Six of ten children in Denver were sent home for outpatient treatment; some with mild symptoms have recovered from temporary limb weakness, while the fate of those more severely affected remains unclear. Intensive physical therapy and occupational therapy may be beneficial for recovery.
At the October 23 meeting of the Child Neurology Society, it was a matter of debate whether acute flaccid myelitis would be likely to return the next year. Enteroviruses D68 and A71 tend to cause neurological symptoms more often than other enteroviruses, but have been infrequent causes of colds. It is possible that enteroviruses have been causing acute flaccid myelitis at a very low rate for many years, misdiagnosed as transverse myelitis, and enterovirus 68 simply happened to become more prevalent in the 2014 season.
The CDC had confirmed 538 cases of enterovirus 68 infection in 43 states. The CDC has determined and submitted to GenBank complete or nearly-complete genomic sequences for three known strains of the virus, which are "genetically related to strains of EV-D68 that were detected in previous years in the United States, Europe, and Asia."
While rates of paralytic symptoms appear to be correlated with the number of respiratory infections, in initial anecdotal reports the cases are not clustered within a family or school, suggesting that the paralysis per se is not directly contagious, but arises as a very rare complication of the common respiratory infection.
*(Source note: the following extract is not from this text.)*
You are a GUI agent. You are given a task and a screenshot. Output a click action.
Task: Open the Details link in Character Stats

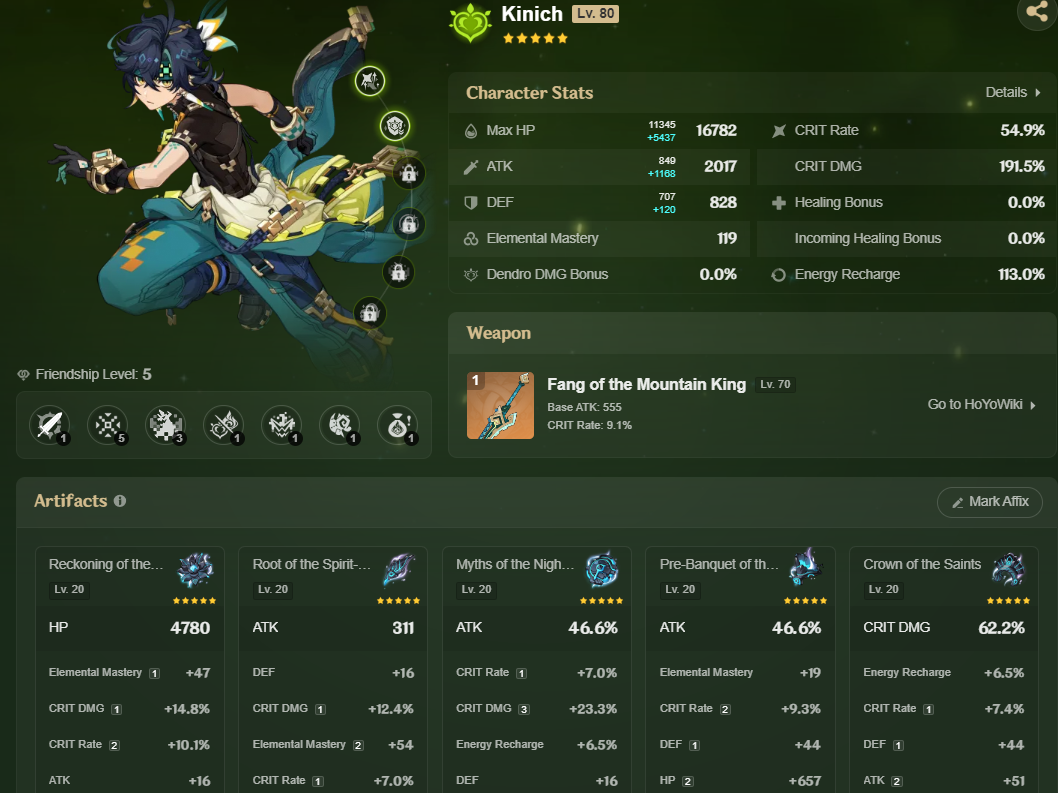(1009, 92)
The case of Kinley Galbreath at Children's of Alabama brought a call for donations by the local FOX affiliate after the girl, 5, was affected so severely that she could only move her feet. As described by the station, "Kinley is taking strong steroids, has undergone a blood filtering process and is in lots of pain."
Efforts to develop a vaccine for the virus depend on whether multiple strains of enteroviruses actually cause acute flaccid myelitis, and if so, whether a vaccine can be designed to protect against them all.